VII.—L'extrait du concile de Trente sur la répression du duel, Session 25, De Reformatione, chap. XVIII (page 453).
M. de Chateauvillard reproduit en outre un recueil des édits et arrêts sur les duels (Chateauvillard, page 220 et suivantes).
On y remarque de plus: la résolution de MM. les prélats sur cette matière;
L'avis des docteurs en théologie de la faculté de Paris sur le même sujet.
Nous renvoyons nos lecteurs à ce recueil, n'ayant point jugé nécessaire de reproduire toutes ces pièces dans cet exposé purement analytique.
On voit au surplus, par lettres-circulaires de MM. les administrateurs de l'Hôtel-Dieu de Paris aux administrateurs des Hôtels-Dieu des autres villes de France, que ces derniers étaient chargés de la confiscation des biens au profit des hôpitaux, qu'ils créaient des dénonciateurs, des espions: «Pour avoir plus de facilité, disaient-ils, d'arracher le crime et de procurer quelque bien aux pauvres, sur le tiers qui leur est destiné, on fera quelque part de ce tiers à ceux qui dénonceront les duels commis, en s'obligeant par eux d'en administrer les preuves, si d'ailleurs on en peut avoir la conviction, et de donner des lumières des biens, si on ne pouvait autrement en avoir connaissance. Cela se fera eu égard aux circonstances des choses et des personnes.»

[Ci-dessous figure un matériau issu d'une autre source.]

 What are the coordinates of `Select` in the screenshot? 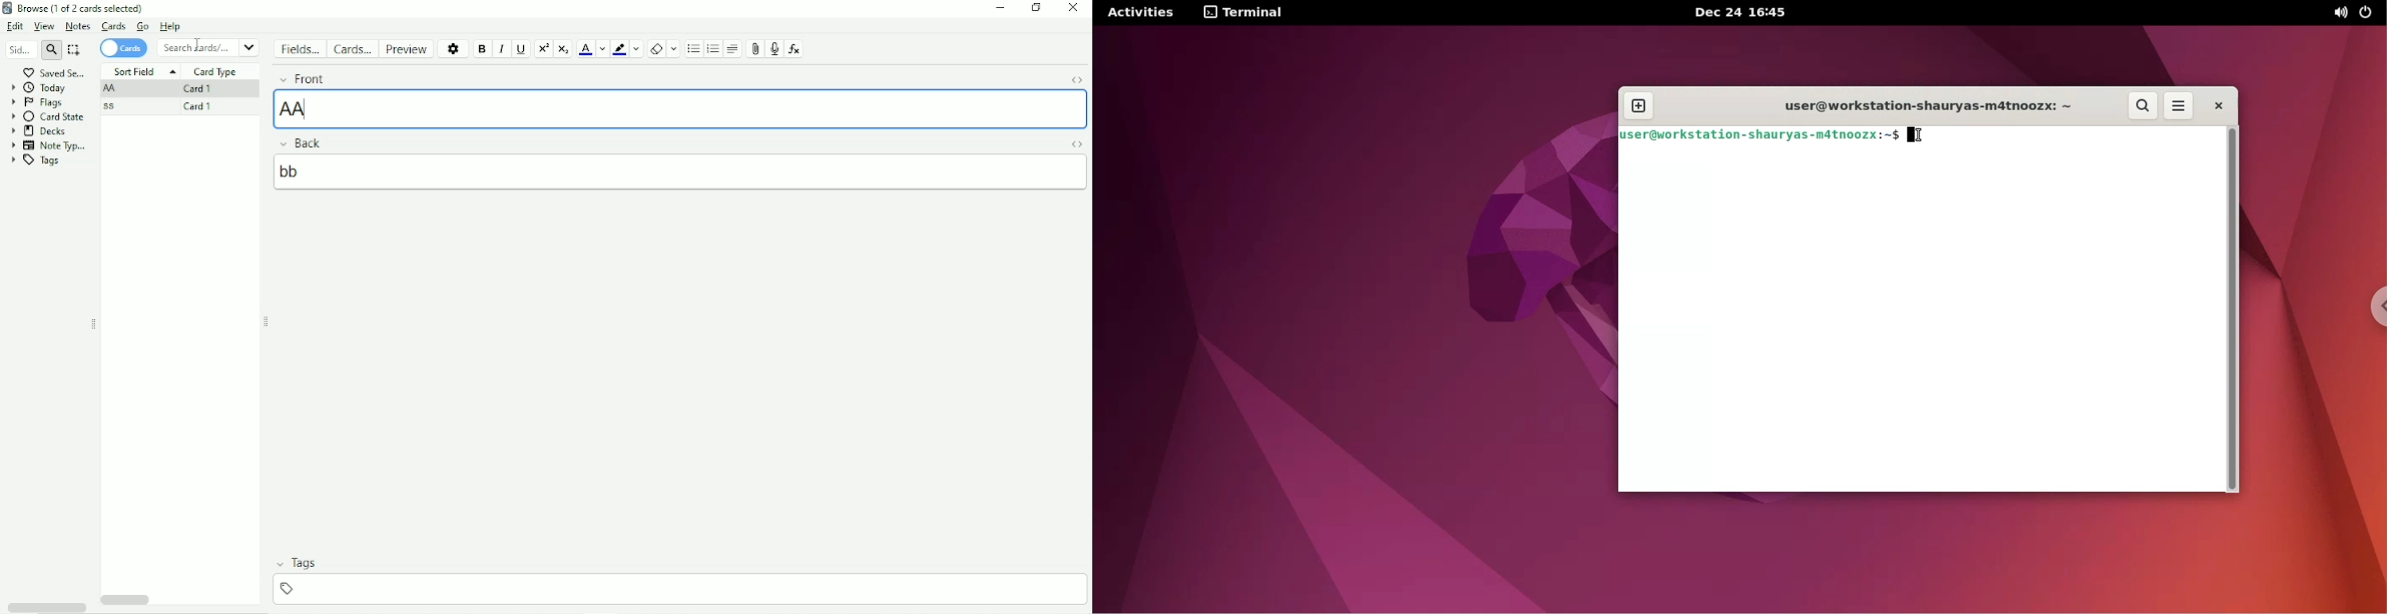 It's located at (76, 50).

Et cependant dans ces temps de loyauté les administrateurs ne trouvaient pas de dénonciateurs.
Pour déterminer les gentilshommes à faire partie de la Ligue du Bien public, on inséra dans un règlement des maréchaux, en date du 22 août 1653, un article ainsi conçu:
«Lorsqu'il y aura démêlé entre des gentilshommes dont les uns auront promis et signé de ne point se battre et les autres non, ces derniers seront toujours réputés agresseurs, à moins que le contraire ne parût par des preuves bien expresses.»
La combinaison de ces mesures, la fermeté de Louis XIV, l'adoucissement des mœurs par l'action civilisatrice des sciences et des lettres qui prirent sous ce règne un si brillant essor, contribuèrent à diminuer le nombre des duels.